The Last Mountain  is a documentary about Mountain Top Removal, and its negative impact on the communities of the Coal River Valley in West Virginia. For anyone who hasn’t heard of Mountain Top Removal is a form of surface mining that involves the mining of the summit of a mountain. The coal seams are extracted from a mountain by removing the overburden, above the seams. Explosives are used to remove up to 400 vertical feet of mountain to expose underlying coal seams.The land may be dumped back on the ridge and constructed in order to reflect the approximate original shaping of the mountain. Excess rock and soil laden with toxic mining byproducts are often dumped into nearby valleys, in what are called “holler fills” or “valley fills.” It is the main method of coal mining in the Appalachian Mountains in the eastern United States.
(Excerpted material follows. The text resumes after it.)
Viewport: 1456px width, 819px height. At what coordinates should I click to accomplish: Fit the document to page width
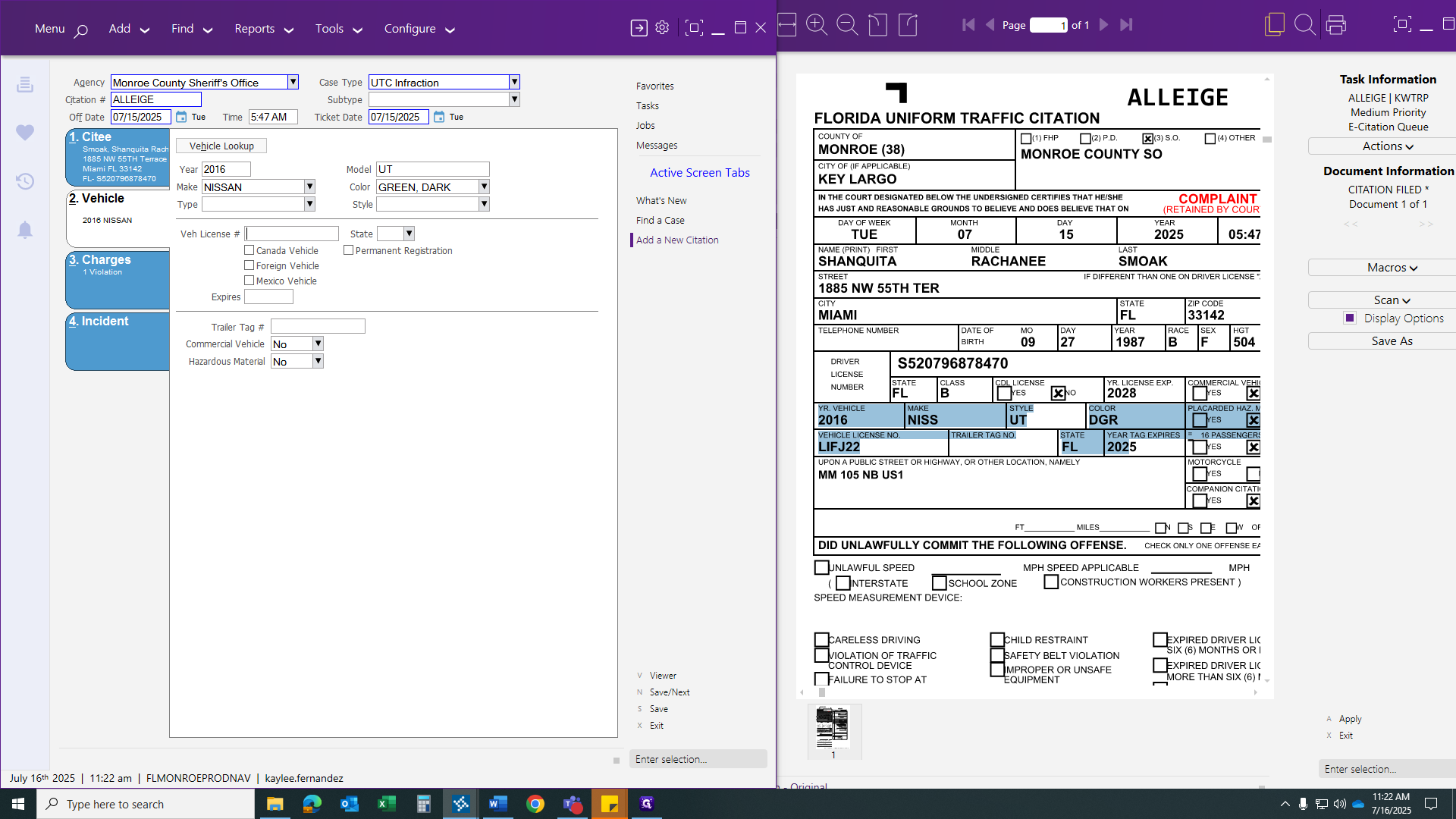pos(786,25)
The documentary reflects on how this method is destructive to the land, air, water and over all health of those who live in the communities below the mountains. It features Bobby Kennedy Jr. who works with the environmentalists of the communities. They put together rallies and protests in order to stop the actions of coal companies such as Massey Energy Company which is America’s 3rd Largest coal company, does more mountaintop removal mining than any other company, and controls all the coal mining in Coal River Valley. 28 of Massey’s impoundment’s (a large pool where they store their radioactive sludge. The one shown in Coal River Mountain holds 2.8 billion gallons of said sludge) have spilled 24 times in the last decade, contaminating rivers with 309 million gallons of the sludge, which was more than twice the amount released in BP’s gulf disaster.

Massey so far has been  the environmentalists biggest enemy. In the sense that the company wants their money, has employees to get work done and are willing to fight for their jobs, and has enough support of government officials to keep going with their production plans. The biggest mean of shutting down the companies actions has been  civil disobedience, which in one campaign had been successful in halting the operations for a solid 9 days before a snow storm forced them out.

This film really gets you thinking, is the death and destruction caused by these companies really necessary?  And I mean, no its definitely not, that’s why there are regulations prohibiting this kind of thing. But we have the technology, or at least are very close to it in order to create clean, safe, green energy for the country.

This is definitely a film worth watching, I found it as a $3 rental on amazon.